Records shown

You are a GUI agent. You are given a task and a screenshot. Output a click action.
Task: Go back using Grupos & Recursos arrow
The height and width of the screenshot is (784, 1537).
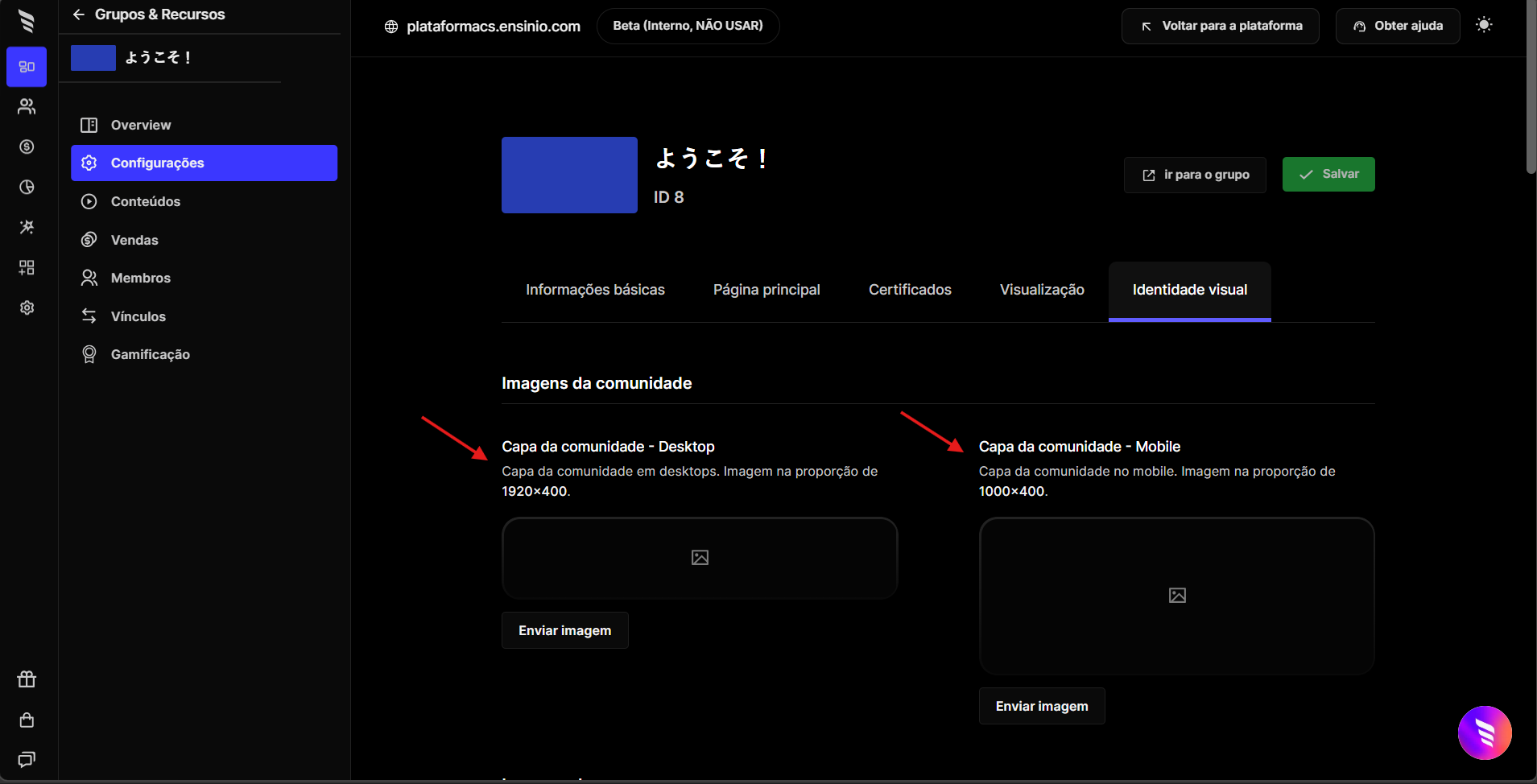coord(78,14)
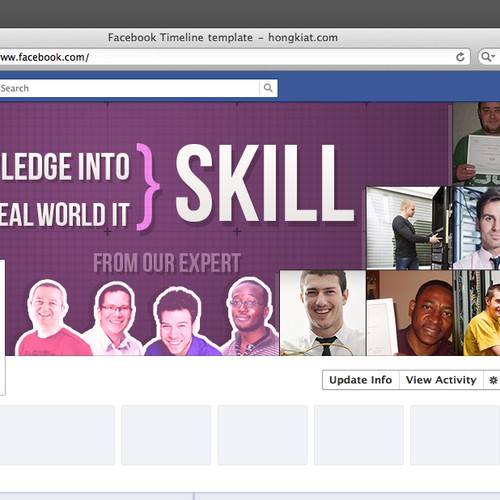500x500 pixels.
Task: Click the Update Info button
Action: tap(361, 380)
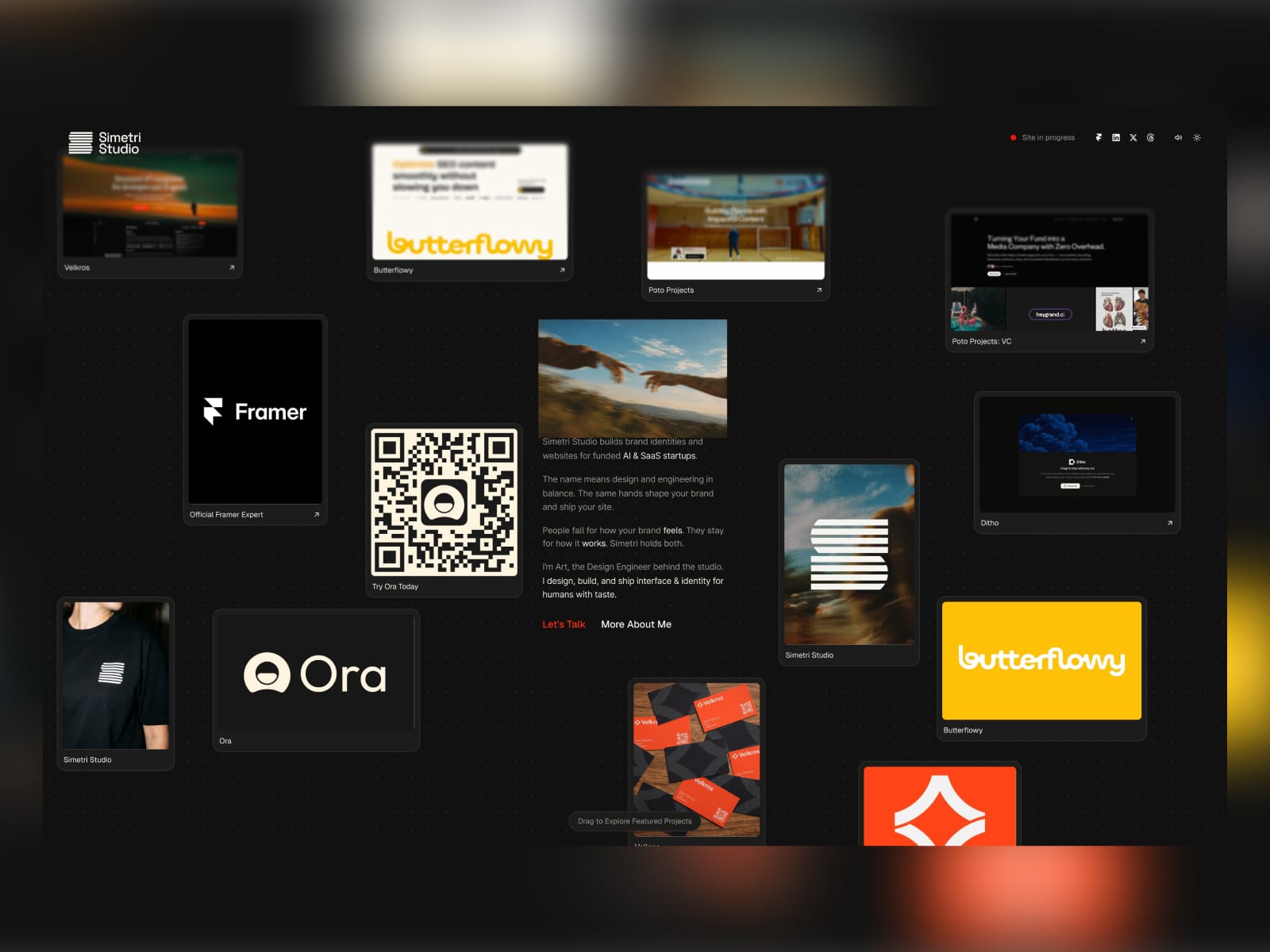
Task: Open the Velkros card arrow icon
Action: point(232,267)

Directions for this task
The records above are to be copied exactly, without their pictures.

Output for this task
You are a GUI agent. You are given a task and a screenshot. Output a click action.
Task: Go back using Grupos & Recursos arrow
The height and width of the screenshot is (784, 1537).
coord(78,14)
500x500 pixels.
Task: Click the Update Info button
Action: tap(361, 380)
Task: Open the Velkros card arrow icon
Action: point(232,267)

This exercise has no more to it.